I was at a music festival at the weekend and adult rock fans were wearing Barbie T-shirts. I had pink nails.
Like it or not, the Barbie movie is the epitome of cultural shift, curated by a brand; storytelling through the medium of brilliant entertainment
Barbie, the toy I wouldn’t let my daughter have because I felt it embodied patriarchy and the unrelenting pressure on women, is cool again.
Yes, she can have a Barbie if she wants one now.
If you haven’t seen it, stop reading and go watch it right now. It’s funny. And, it represents profound change, a new age of feminism on screen.
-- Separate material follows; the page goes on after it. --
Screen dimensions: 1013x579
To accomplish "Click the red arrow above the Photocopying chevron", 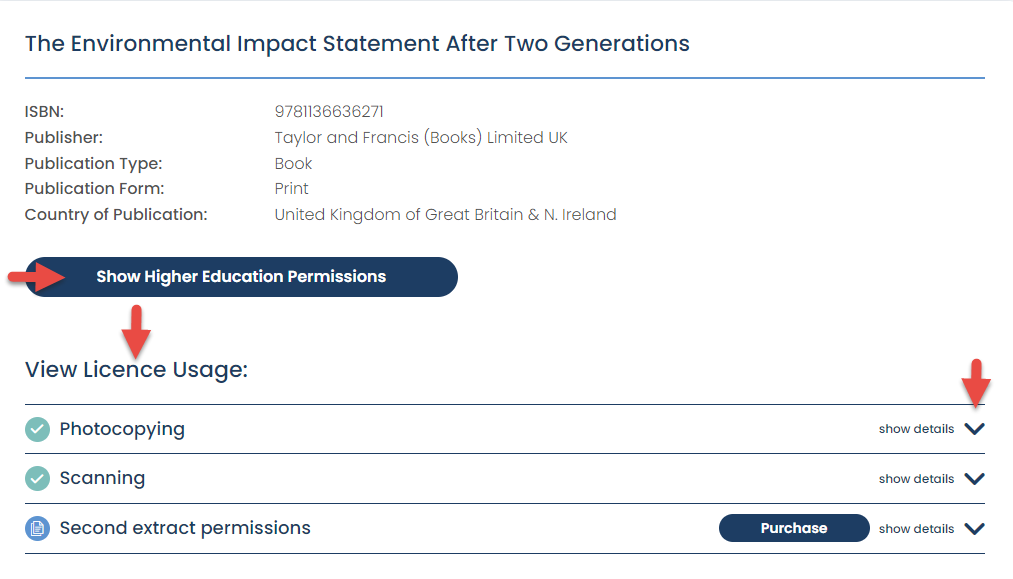I will (976, 383).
Like it or not, the Barbie movie is the epitome of cultural shift, curated by a brand; storytelling through the medium of brilliant entertainment.
You don’t have to look at Barbie to see that the relationship between brands and consumers has shifted radically. No one wants to – no one must watch – an advert. Brands have always been integral to the funding of content, so it baffles me that this industry can find it so hard to accept advertisers as a dignified piece of the puzzle.
OK, so not all brands have the history and cultural awareness, or budget of Mattel, yet all brands have the ability to create emotional connection through content, whether they are on screen of not.
I repeat myself when I say that the brand is not always in the content – it’s about the brand affinity and their story telling.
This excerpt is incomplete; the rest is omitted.